Start of Block

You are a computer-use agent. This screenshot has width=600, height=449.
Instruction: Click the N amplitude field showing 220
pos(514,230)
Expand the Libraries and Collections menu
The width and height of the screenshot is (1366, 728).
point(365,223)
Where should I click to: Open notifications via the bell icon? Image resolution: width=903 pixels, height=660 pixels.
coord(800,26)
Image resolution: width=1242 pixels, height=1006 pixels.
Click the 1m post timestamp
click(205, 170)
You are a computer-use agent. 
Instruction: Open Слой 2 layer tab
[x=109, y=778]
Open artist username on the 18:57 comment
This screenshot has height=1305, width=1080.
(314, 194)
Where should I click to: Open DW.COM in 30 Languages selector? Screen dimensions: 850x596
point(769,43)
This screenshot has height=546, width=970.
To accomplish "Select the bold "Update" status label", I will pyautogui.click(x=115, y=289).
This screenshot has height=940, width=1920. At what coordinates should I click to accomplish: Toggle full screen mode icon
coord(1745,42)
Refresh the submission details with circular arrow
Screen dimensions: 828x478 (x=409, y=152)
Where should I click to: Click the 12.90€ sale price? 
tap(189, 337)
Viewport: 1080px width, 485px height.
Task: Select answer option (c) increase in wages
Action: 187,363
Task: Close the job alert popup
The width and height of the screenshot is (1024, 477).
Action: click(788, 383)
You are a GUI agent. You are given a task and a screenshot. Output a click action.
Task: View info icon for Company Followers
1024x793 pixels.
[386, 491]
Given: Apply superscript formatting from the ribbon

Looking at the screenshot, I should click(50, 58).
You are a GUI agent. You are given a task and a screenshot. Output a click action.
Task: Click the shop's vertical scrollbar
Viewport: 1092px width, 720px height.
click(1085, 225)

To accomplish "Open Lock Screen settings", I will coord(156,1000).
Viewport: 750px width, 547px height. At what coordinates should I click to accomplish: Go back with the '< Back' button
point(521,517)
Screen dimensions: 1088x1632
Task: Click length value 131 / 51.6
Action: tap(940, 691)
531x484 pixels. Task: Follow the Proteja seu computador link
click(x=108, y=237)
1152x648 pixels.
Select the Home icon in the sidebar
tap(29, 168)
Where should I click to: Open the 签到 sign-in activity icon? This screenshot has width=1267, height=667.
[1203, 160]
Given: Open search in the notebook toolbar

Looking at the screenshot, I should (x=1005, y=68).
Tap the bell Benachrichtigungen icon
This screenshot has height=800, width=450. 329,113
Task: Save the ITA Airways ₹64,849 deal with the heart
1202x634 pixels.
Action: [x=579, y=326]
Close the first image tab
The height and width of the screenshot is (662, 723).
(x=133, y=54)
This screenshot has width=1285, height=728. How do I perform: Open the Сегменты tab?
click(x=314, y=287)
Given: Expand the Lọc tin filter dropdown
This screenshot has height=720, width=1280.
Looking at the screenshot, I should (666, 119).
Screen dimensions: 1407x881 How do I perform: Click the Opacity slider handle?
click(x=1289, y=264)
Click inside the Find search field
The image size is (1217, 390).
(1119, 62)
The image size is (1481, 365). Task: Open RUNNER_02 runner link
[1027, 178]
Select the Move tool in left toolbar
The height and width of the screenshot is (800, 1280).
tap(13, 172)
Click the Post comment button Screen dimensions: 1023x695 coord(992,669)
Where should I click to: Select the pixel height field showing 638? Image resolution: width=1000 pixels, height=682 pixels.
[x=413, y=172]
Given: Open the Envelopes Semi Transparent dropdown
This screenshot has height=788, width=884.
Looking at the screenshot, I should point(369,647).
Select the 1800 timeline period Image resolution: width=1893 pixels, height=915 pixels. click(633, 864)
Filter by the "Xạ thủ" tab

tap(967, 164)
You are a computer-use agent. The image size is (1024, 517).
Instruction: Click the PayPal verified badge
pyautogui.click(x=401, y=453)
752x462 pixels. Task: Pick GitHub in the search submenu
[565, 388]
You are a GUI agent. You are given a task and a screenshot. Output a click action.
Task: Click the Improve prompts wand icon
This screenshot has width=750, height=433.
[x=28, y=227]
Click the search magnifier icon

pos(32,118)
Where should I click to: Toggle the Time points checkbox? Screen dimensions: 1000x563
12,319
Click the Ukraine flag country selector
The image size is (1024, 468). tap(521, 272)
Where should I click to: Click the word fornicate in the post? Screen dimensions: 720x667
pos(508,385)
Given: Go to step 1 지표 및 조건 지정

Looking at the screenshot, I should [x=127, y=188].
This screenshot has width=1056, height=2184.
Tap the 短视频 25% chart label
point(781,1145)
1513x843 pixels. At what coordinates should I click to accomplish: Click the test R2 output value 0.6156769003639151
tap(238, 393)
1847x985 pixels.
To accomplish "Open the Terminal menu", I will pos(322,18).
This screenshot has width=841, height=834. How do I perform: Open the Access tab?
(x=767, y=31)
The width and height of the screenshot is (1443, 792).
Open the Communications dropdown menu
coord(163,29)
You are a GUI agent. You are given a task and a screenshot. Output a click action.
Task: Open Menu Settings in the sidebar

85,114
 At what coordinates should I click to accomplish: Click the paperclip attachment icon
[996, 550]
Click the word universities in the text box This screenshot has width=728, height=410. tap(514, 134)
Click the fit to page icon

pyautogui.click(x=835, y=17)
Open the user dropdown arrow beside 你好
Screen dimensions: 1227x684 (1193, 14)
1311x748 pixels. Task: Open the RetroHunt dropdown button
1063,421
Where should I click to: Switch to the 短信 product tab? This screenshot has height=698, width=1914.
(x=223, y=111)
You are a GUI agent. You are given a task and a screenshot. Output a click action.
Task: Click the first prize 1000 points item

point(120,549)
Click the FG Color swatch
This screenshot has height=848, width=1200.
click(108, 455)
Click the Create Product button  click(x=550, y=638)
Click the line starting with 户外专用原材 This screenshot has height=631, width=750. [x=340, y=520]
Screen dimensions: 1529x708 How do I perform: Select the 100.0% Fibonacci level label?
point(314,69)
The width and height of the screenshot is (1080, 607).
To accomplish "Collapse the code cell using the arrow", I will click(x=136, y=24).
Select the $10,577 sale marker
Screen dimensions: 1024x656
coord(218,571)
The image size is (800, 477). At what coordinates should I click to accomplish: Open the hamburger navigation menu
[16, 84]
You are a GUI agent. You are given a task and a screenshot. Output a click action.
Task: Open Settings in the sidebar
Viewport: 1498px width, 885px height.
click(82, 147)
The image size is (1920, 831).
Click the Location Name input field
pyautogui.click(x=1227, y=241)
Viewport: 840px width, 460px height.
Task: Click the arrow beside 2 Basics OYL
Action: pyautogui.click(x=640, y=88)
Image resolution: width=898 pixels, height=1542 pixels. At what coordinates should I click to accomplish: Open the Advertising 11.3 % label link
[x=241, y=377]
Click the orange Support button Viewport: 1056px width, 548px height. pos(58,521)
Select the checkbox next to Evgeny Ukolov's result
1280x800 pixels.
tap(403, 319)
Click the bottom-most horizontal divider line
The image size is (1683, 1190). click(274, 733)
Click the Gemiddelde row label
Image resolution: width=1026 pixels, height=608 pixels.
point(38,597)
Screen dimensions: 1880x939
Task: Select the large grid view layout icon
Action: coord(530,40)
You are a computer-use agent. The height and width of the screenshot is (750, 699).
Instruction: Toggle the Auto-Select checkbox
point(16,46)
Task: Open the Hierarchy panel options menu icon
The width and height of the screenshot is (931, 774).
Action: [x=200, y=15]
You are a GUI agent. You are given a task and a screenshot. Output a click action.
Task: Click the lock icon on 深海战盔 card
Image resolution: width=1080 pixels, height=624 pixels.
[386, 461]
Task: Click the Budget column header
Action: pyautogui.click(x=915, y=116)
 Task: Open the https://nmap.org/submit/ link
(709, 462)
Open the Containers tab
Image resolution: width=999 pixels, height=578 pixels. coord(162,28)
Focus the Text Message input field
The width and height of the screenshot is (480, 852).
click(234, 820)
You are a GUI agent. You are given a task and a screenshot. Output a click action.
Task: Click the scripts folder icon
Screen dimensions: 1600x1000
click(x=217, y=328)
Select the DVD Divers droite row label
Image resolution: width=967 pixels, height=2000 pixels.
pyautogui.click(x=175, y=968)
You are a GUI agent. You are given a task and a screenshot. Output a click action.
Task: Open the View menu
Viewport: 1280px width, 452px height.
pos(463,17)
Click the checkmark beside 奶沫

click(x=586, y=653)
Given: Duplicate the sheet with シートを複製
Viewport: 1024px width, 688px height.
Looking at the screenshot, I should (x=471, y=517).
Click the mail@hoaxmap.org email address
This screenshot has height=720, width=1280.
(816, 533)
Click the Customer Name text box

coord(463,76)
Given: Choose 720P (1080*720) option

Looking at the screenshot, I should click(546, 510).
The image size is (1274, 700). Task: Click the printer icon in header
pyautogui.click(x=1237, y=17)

End of Block

[Directions]: Could you copy every line in the records that holds "Close"?

[Response to the exercise]:
Task: Close the job alert popup
Close the first image tab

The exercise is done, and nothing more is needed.